● What is being asked
Below is a listing; repeat exactly the lines from the one containing "Hypnosis Scripts (527, 88)" to the one containing "About Us (731, 88)", both included.

● Source data

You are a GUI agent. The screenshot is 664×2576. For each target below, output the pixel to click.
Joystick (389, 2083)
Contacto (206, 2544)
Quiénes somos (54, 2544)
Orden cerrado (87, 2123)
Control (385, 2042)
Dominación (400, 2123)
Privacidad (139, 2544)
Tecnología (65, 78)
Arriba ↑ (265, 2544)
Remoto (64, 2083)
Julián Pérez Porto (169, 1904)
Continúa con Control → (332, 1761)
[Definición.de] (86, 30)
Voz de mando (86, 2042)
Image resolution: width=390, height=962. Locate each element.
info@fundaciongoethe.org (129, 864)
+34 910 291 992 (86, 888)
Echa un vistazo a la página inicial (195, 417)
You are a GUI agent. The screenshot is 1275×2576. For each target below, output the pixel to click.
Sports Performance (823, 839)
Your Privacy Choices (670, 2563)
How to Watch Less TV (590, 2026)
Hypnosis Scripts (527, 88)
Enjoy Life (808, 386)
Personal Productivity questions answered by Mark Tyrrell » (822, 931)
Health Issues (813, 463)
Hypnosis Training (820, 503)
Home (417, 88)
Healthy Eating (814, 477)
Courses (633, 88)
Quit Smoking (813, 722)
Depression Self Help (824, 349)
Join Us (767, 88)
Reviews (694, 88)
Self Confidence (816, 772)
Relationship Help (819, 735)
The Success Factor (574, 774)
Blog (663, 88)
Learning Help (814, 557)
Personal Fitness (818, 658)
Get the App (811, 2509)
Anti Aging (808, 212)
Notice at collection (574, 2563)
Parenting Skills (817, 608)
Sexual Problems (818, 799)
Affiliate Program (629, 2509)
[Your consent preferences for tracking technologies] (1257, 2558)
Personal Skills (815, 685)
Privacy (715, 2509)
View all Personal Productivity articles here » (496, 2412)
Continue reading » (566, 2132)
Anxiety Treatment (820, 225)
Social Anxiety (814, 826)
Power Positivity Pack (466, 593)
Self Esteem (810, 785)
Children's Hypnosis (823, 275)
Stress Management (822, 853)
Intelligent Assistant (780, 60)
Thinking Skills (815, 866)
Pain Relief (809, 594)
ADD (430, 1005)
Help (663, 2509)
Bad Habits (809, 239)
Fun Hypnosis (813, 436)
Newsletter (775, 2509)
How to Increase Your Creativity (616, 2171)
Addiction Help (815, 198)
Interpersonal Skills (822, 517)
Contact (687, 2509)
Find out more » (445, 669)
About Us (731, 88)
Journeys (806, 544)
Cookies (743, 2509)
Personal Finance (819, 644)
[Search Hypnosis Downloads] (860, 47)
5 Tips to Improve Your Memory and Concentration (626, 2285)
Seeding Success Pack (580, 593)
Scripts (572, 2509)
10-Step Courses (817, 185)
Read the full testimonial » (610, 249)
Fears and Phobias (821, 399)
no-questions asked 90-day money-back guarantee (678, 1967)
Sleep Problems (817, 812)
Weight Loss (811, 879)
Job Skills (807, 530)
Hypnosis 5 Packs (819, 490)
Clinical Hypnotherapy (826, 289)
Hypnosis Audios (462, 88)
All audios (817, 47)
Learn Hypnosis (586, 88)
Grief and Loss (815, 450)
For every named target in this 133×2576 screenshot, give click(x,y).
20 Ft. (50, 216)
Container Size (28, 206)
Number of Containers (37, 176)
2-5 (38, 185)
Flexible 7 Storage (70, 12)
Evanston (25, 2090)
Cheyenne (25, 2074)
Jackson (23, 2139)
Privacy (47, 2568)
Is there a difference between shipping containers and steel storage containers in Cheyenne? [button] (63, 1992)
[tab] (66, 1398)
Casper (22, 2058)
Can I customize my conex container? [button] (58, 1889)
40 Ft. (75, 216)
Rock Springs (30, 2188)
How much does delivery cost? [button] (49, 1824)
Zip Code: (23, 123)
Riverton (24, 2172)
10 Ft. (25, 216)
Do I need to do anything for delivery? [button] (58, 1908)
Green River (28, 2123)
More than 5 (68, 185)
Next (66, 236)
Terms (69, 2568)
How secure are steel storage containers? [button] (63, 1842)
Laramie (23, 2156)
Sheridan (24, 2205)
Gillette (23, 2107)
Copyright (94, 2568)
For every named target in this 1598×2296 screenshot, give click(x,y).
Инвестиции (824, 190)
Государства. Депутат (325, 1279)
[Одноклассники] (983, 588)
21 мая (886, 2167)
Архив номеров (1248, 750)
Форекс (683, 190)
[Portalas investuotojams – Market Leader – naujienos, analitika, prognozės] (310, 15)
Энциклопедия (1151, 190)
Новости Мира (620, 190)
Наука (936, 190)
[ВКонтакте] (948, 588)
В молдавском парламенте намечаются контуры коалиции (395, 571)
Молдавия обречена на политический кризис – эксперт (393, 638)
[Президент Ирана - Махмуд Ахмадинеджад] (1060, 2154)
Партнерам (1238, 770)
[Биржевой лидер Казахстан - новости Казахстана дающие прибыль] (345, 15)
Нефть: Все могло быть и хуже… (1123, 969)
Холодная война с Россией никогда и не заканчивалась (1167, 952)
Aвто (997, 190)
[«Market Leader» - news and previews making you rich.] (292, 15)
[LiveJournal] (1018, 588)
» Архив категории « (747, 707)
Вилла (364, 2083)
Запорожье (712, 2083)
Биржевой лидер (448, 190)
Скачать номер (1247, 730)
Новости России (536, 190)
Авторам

● Reply to the task
Hypnosis Scripts (527, 88)
Enjoy Life (808, 386)
Personal Productivity questions answered by Mark Tyrrell » (822, 931)
Health Issues (813, 463)
Hypnosis Training (820, 503)
Home (417, 88)
Healthy Eating (814, 477)
Courses (633, 88)
Quit Smoking (813, 722)
Depression Self Help (824, 349)
Join Us (767, 88)
Reviews (694, 88)
Self Confidence (816, 772)
Relationship Help (819, 735)
The Success Factor (574, 774)
Blog (663, 88)
Learning Help (814, 557)
Personal Fitness (818, 658)
Get the App (811, 2509)
Anti Aging (808, 212)
Notice at collection (574, 2563)
Parenting Skills (817, 608)
Sexual Problems (818, 799)
Affiliate Program (629, 2509)
[Your consent preferences for tracking technologies] (1257, 2558)
Personal Skills (815, 685)
Privacy (715, 2509)
View all Personal Productivity articles here » (496, 2412)
Continue reading » (566, 2132)
Anxiety Treatment (820, 225)
Social Anxiety (814, 826)
Power Positivity Pack (466, 593)
Self Esteem (810, 785)
Children's Hypnosis (823, 275)
Stress Management (822, 853)
Intelligent Assistant (780, 60)
Thinking Skills (815, 866)
Pain Relief (809, 594)
ADD (430, 1005)
Help (663, 2509)
Bad Habits (809, 239)
Fun Hypnosis (813, 436)
Newsletter (775, 2509)
How to Increase Your Creativity (616, 2171)
Addiction Help (815, 198)
Interpersonal Skills (822, 517)
Contact (687, 2509)
Find out more » (445, 669)
About Us (731, 88)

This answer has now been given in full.